» **Exercise prompt**:
Say how many lines in the material below include "column". The answer is the number alone.

» **Records provided**:
····················
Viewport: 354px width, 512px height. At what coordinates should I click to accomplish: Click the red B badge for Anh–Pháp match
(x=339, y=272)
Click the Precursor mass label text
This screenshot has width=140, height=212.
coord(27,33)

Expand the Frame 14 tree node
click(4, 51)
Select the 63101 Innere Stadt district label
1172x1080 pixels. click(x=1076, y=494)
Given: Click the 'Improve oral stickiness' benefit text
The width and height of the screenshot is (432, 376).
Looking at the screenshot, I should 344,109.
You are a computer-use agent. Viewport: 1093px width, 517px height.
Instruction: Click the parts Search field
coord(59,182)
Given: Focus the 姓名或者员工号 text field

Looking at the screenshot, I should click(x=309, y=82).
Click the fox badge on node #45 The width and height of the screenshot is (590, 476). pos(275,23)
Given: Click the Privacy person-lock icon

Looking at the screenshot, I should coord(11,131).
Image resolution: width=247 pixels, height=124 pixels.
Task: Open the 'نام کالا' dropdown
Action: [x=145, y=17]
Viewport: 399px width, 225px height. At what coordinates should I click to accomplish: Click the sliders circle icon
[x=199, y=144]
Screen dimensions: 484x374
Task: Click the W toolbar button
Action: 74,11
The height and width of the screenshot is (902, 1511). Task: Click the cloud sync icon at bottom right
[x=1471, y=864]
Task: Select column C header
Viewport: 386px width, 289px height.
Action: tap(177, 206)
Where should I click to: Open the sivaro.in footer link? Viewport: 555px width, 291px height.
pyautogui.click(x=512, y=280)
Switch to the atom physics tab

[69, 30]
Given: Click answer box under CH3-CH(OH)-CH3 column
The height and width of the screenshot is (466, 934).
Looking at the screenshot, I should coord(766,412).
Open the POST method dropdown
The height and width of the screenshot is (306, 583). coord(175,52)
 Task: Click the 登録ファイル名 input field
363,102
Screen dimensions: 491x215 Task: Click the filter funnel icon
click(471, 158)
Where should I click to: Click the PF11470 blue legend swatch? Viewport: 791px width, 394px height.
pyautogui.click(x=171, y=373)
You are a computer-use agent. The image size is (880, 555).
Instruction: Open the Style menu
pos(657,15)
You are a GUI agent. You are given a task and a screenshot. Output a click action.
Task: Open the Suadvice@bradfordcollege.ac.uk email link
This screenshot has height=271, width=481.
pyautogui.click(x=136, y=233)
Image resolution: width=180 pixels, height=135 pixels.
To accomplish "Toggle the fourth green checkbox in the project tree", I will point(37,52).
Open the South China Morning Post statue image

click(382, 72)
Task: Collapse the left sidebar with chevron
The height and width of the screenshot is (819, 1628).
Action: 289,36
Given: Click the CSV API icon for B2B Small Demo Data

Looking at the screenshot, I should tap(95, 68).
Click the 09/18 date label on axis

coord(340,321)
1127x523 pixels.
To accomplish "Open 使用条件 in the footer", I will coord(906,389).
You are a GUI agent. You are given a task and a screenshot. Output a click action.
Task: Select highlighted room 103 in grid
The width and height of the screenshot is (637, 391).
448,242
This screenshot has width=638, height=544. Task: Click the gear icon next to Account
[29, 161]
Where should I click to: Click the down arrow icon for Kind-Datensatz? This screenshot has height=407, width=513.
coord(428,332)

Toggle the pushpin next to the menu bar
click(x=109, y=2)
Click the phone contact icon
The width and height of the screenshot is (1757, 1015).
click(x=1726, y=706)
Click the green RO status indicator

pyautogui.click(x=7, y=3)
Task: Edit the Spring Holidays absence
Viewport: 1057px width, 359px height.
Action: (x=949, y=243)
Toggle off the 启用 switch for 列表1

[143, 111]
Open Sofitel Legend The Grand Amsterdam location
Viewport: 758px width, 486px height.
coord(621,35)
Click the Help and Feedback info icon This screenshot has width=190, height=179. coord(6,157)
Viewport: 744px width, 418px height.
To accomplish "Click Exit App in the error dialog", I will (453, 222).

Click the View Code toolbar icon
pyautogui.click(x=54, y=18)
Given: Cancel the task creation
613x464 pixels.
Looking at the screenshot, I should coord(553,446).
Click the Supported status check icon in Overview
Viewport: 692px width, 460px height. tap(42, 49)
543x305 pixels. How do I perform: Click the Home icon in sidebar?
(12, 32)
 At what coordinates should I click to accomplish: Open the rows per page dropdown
····················
» **Your solution**:
2